*課題*:
提示文のうち「僕が代表を務めている、NPO」で始まり「野球観戦を楽しむことを通じて出会いや仲間を作る、楽しむ場。」まで続く部分を、「愛着あるコミュニティ」を「居場所となるコミュニティ」に改めたうえで書き出してください。

*提示文*:
3月22日に、NPO法人CRファクトリーの呉哲煥さんをお迎えし、
第3回 コンパスポイントを開催しました!
【呉さんからのお話】
1.NPO法人CRファクトリーについて
■ 日本社会に「愛着あるコミュニティ」という社会インフラを創りたい。
僕が代表を務めている、NPO法人CRファクトリー(http://www.crfactory.com/)のビジョンは、
「全ての人が愛着を感じる場を持てる世の中にすること」です。
もう少し、詳しく言うと、「家族意識」、「仲間意識」、「人と人との繋がり」が希薄化する現代において、全ての人が愛着を感じる場を持てる世の中にすることで、社会の諸問題に対する根本的な解決策を提示することです。僕は、日本社会に「愛着あるコミュニティ」という社会インフラを作りたい、と思っているんです。
■ CRファクトリーが運営する「愛着あるコミュニティ」の事例
事例①DCT勉強会
ビジネスのさまざまなことについて学び合い相互研鑽し、
そして人と人との大切なつながりをつくっていく場
HP:http://www.crfactory.com/dct/
事例②日韓交流会
日本人と韓国人の草の根交流の場。
あらゆる年代の人たちが「文化交流」をキーワードに集まる場。
HP:http://www.jkdoor.jp/
事例③Baseballkids
野球観戦を楽しむことを通じて出会いや仲間を作る、楽しむ場。

*データ抜粋*:
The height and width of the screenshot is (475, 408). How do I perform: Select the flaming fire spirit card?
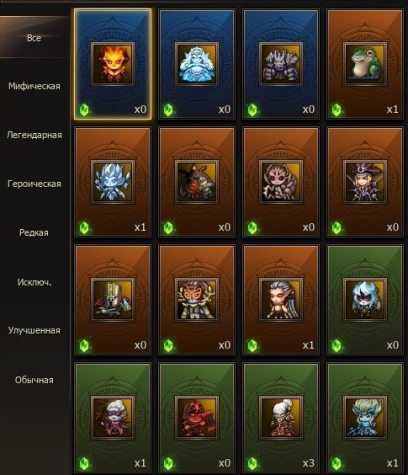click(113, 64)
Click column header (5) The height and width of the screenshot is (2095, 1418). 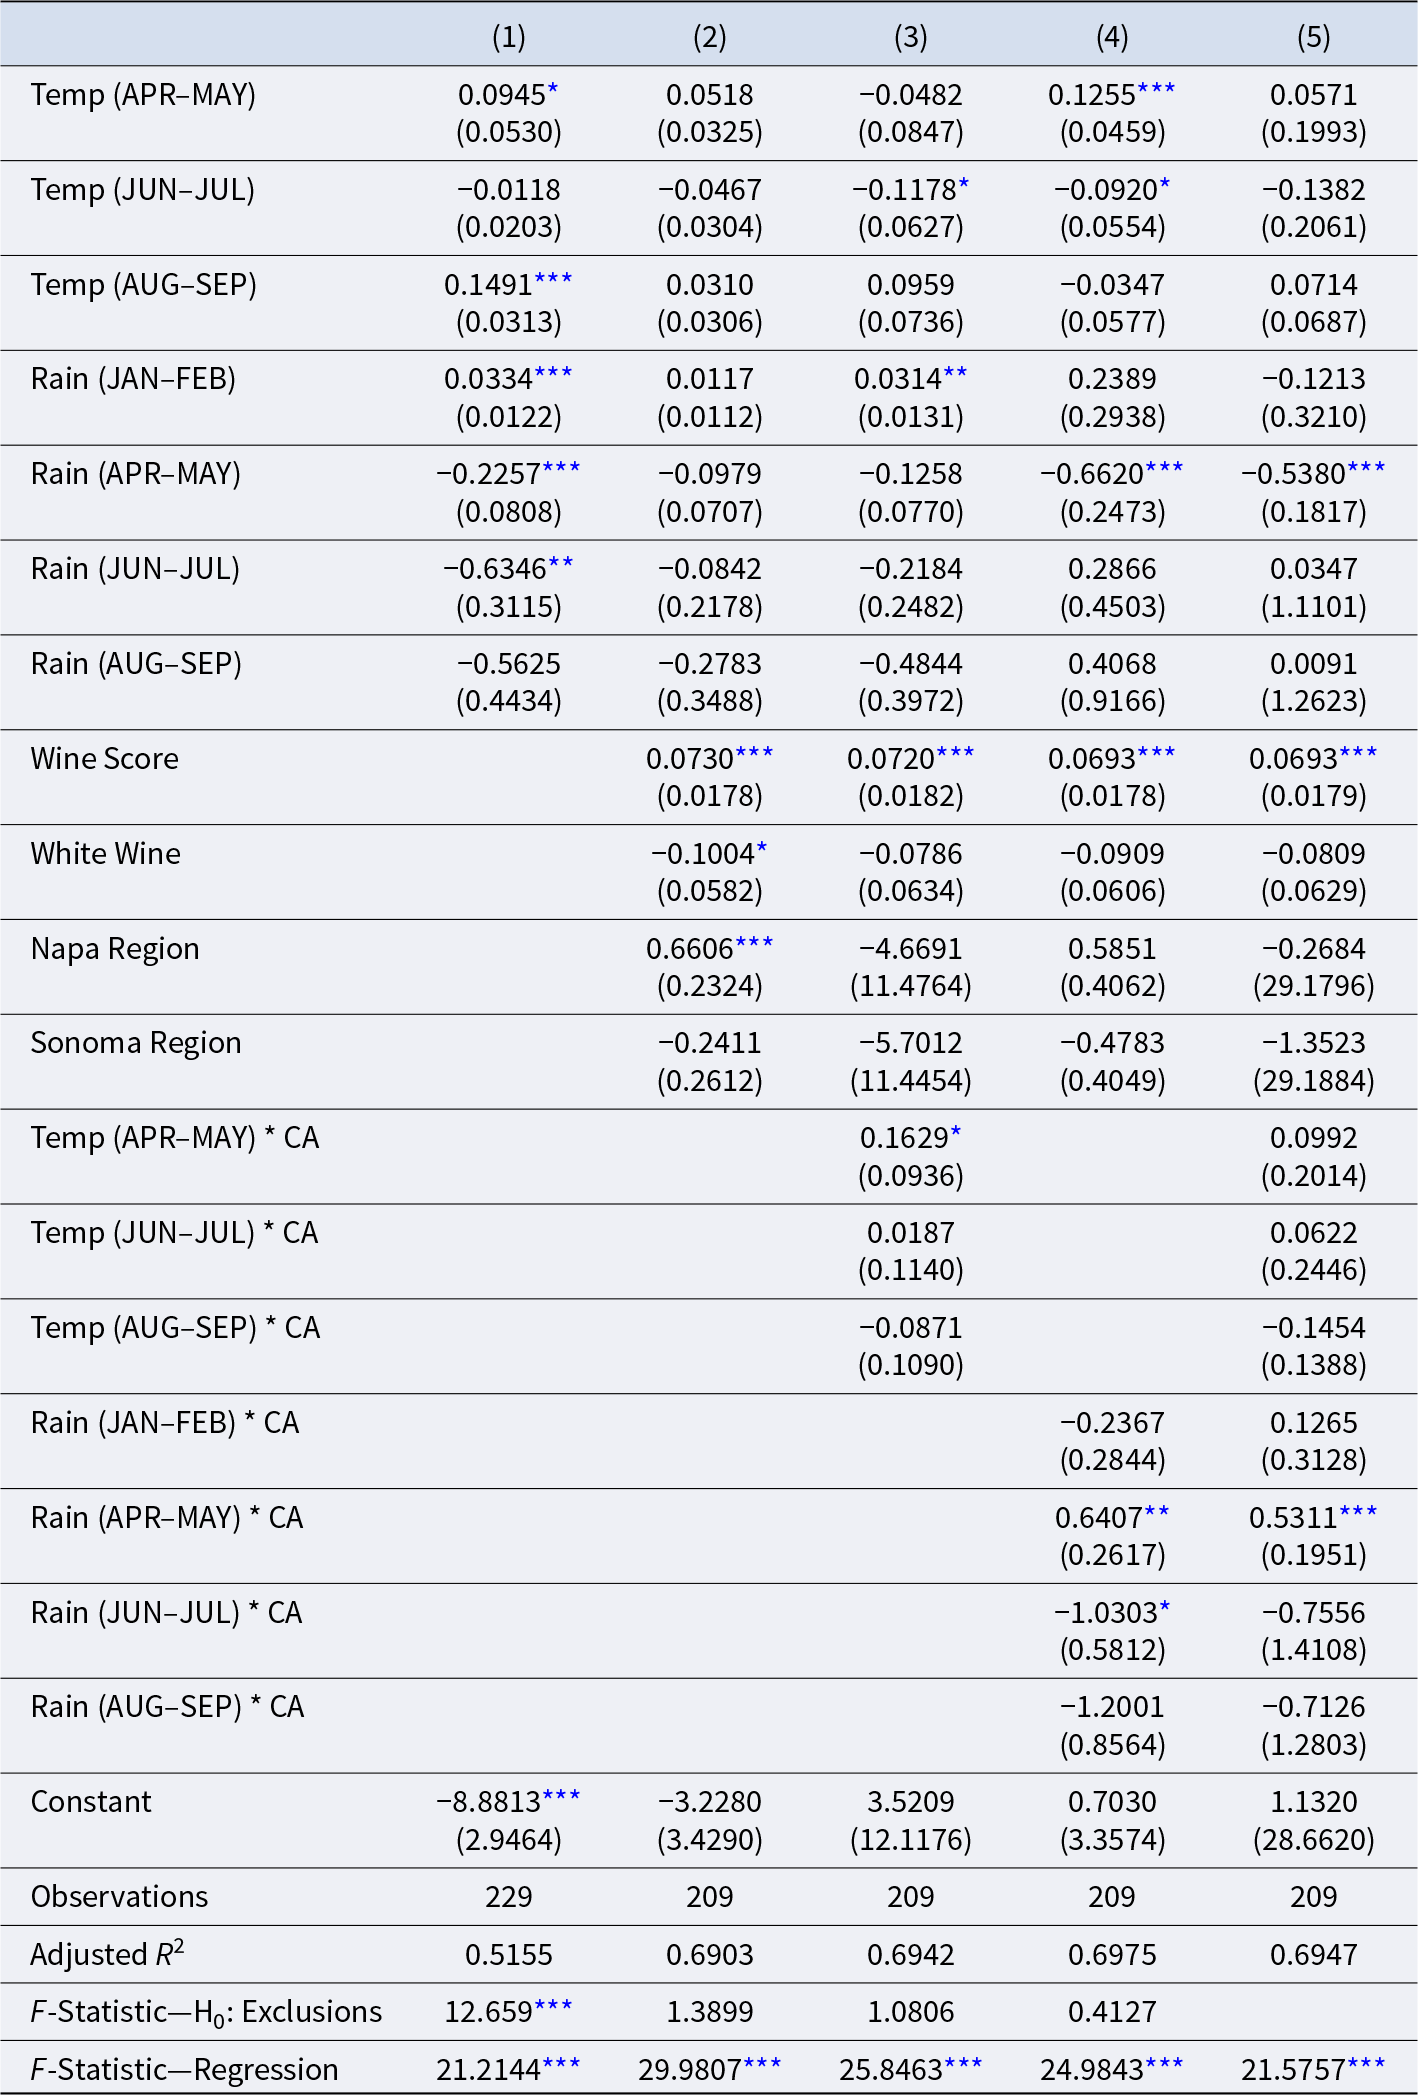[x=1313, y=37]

*実行結果*:
僕が代表を務めている、NPO法人CRファクトリー(http://www.crfactory.com/)のビジョンは、
「全ての人が愛着を感じる場を持てる世の中にすること」です。
もう少し、詳しく言うと、「家族意識」、「仲間意識」、「人と人との繋がり」が希薄化する現代において、全ての人が愛着を感じる場を持てる世の中にすることで、社会の諸問題に対する根本的な解決策を提示することです。僕は、日本社会に「居場所となるコミュニティ」という社会インフラを作りたい、と思っているんです。
■ CRファクトリーが運営する「居場所となるコミュニティ」の事例
事例①DCT勉強会
ビジネスのさまざまなことについて学び合い相互研鑽し、
そして人と人との大切なつながりをつくっていく場
HP:http://www.crfactory.com/dct/
事例②日韓交流会
日本人と韓国人の草の根交流の場。
あらゆる年代の人たちが「文化交流」をキーワードに集まる場。
HP:http://www.jkdoor.jp/
事例③Baseballkids
野球観戦を楽しむことを通じて出会いや仲間を作る、楽しむ場。